Business Hospitality Etiquette
A business trip to China is likely to include some form of entertaining and hospitality, so it is a good idea to become familiar with customs related to the social side of doing business in what is considered to be one of the fastest growing economies in the world.
While business breakfasts are popular in some western countries, this is not part of Chinese business culture. Business lunches are starting to become more popular, but by far the most popular occasions for business entertaining is an evening banquet or dinner, which will generally start around 6 pm and be held in a restaurant specializing in this type of entertaining. It is important that you be on time for a business dinner, or better still, make a point of getting there around fifteen minutes earlier than the stipulated time. Your hosts will already be there waiting to welcome their guests.

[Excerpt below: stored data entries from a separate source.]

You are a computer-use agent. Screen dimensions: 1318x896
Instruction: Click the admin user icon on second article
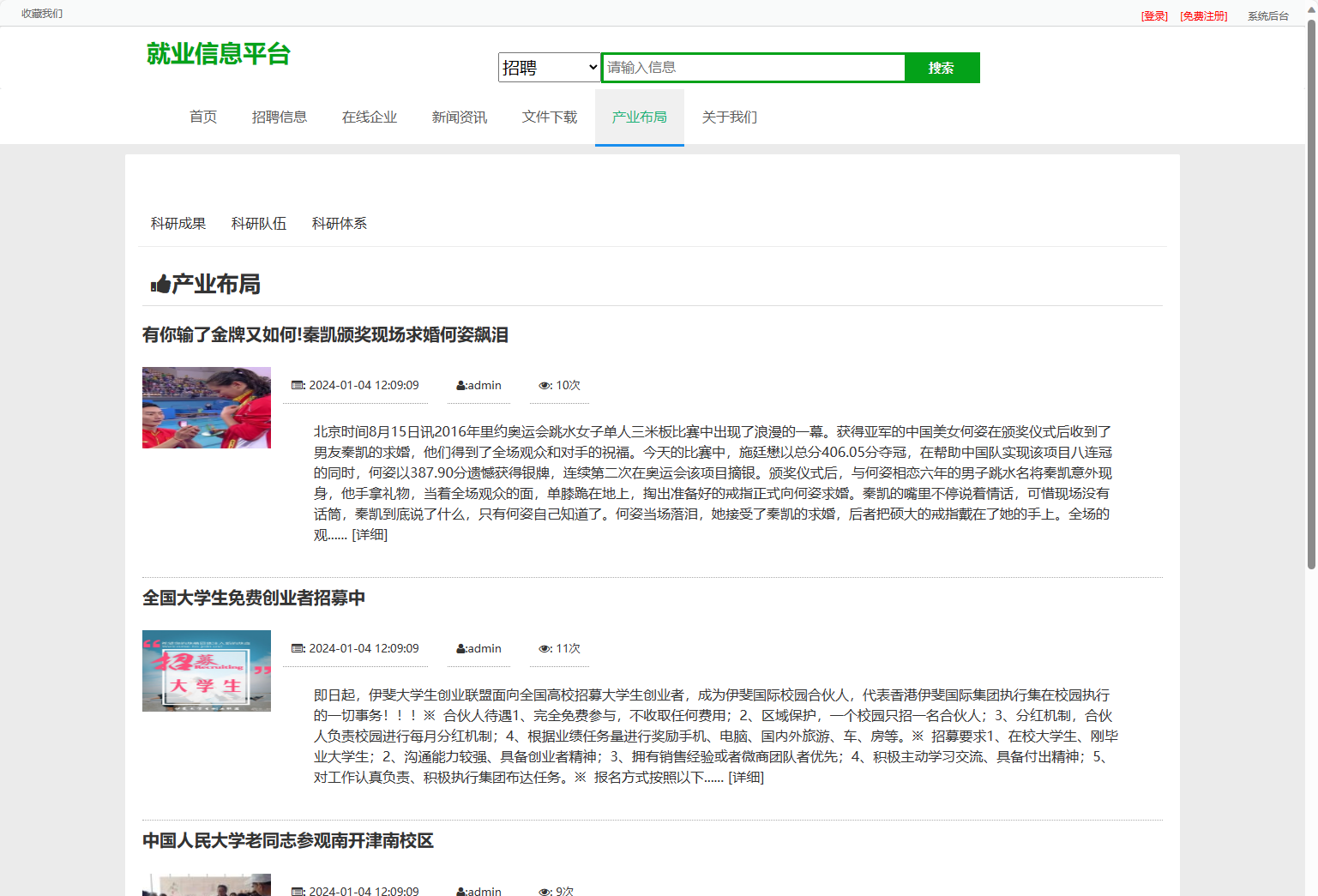pos(460,649)
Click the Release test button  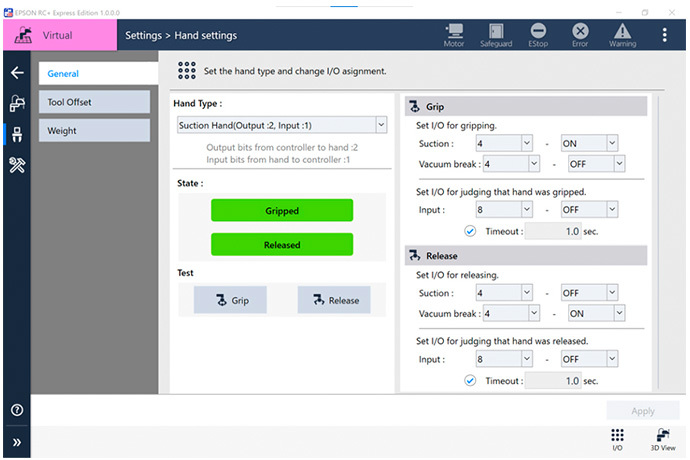tap(334, 300)
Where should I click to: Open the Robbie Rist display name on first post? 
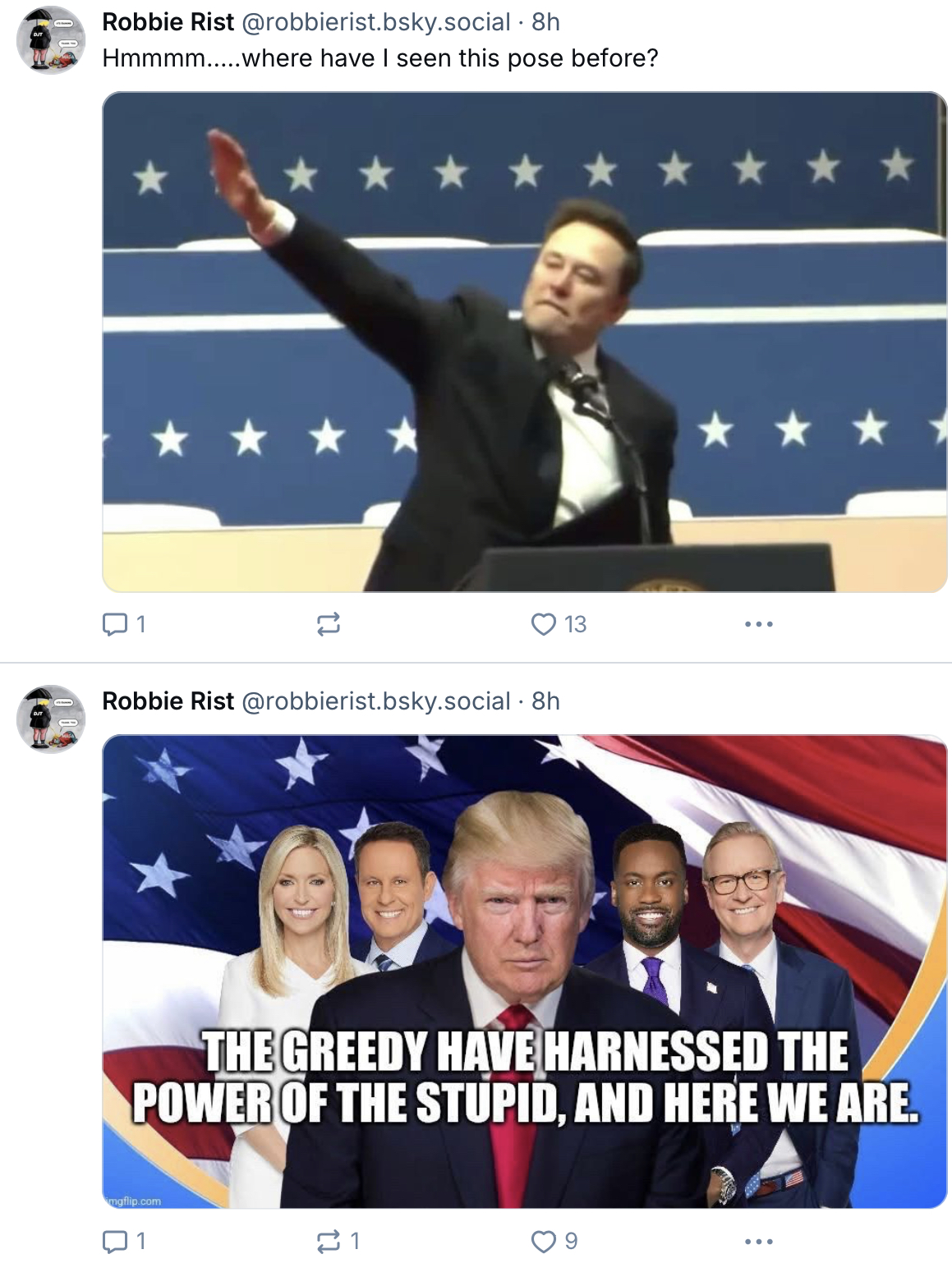pos(168,22)
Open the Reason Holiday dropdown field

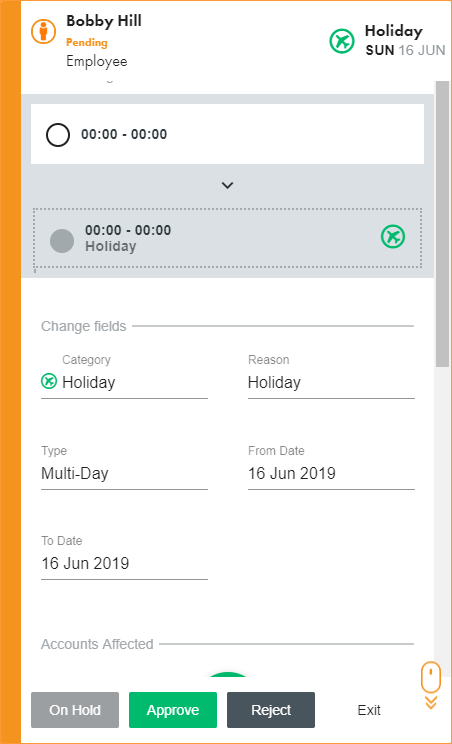pos(331,382)
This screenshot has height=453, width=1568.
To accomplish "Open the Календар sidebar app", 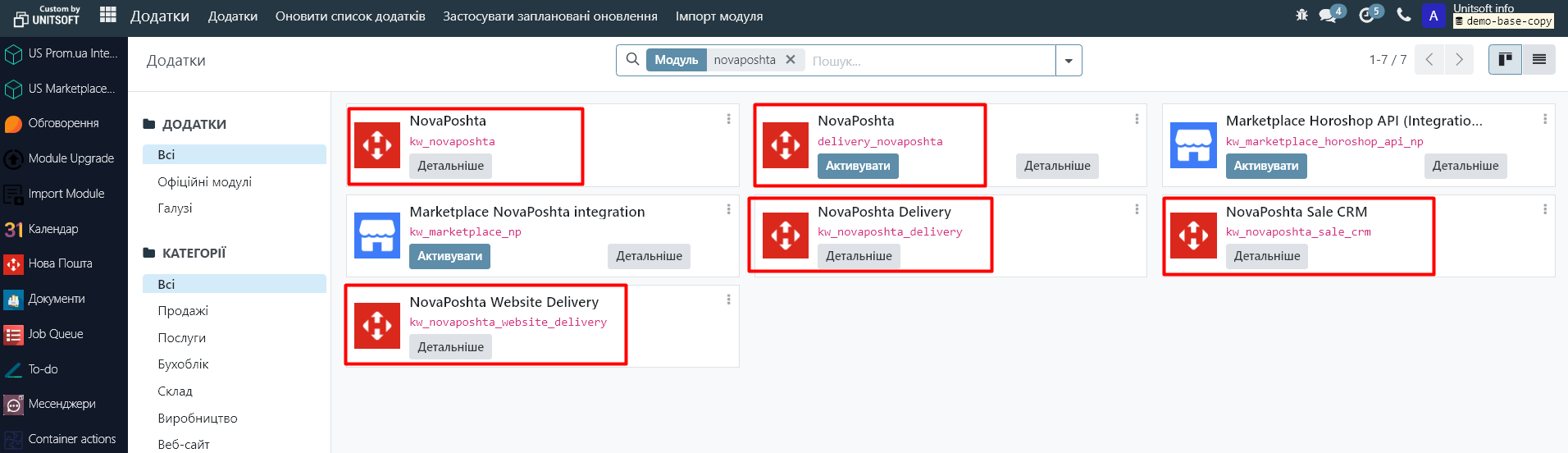I will click(53, 229).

Bearing in mind that there is a seating etiquette based on hierarchy in Chinese business culture, you must wait to be seated. Generally the host will be seated in the middle of the table facing the entrance to the room. The most senior guest of honor for the occasion will sit directly to the left of the host with everyone else being seated in descending order of status. The host will declare the first toast, after which he will begin eating, signaling that the rest of guests may proceed with the meal.
Although all at the table may be involved with negotiating a particular business deal, business is never discussed during a meal. As many as twenty courses may be served at a dinner banquet, so try to eat small portions of each. Leave a little food on your plate as this is an indication that you have had sufficient – an empty place signals that the host has not provided you with sufficient food and is an insult to the host. A tea drinking ritual referred to as ‘yum cha’ establishes a rapport between all parties involved. This may take place before a business meeting or during a meal. As your cup is emptied, it will be refilled, so if you do not want a refill, leave some tea in your cup.
Try to master the art of eating with chopsticks as this will please your host. When you finish eating, place your chopsticks on the table or on a chopstick rest which is usually provided at restaurants. Never place your chopsticks parallel on top of your bowl as this is considered to bring bad luck, as is dropping your chopsticks. Some of the items served as delicacies may be foreign to the western palate, but whether or not you can identify what is on your plate, it is polite to sample each item.
Alcoholic drinks form part of the dinner and are enjoyed by all and, unless some medical condition prevents you from taking alcohol, you will be expected to join in. Often three glasses will form part of your place setting at the table. One is for your drink of choice which you will use when there is any toasting taking place, the second is a wine glass and the third a shot glass for a potent Chinese liquor called ‘wu liang ye’ or ‘maotai’. The host will offer the first toast, which will be followed by others sporadically throughout the meal. If you do not drink alcohol, it is acceptable to participate in the toasting with the drink of your choice. Popular toasts include ‘ganbei’ (bottoms up) and ‘kai wei’ (starting the appetite).
The meal is considered to be complete when fruit is served and hot towels presented to each guest. The host will not initiate the departure of his guests and the fruit and hot towels are the cue for guests to prepare to leave. If you want to reciprocate yours host’s hospitality, do so with a banquet of the same value, never a more lavish occasion. With these simple tips you’ll be sure to impress business partners from Shanghai to Beijing, or wherever you are conducting business in China.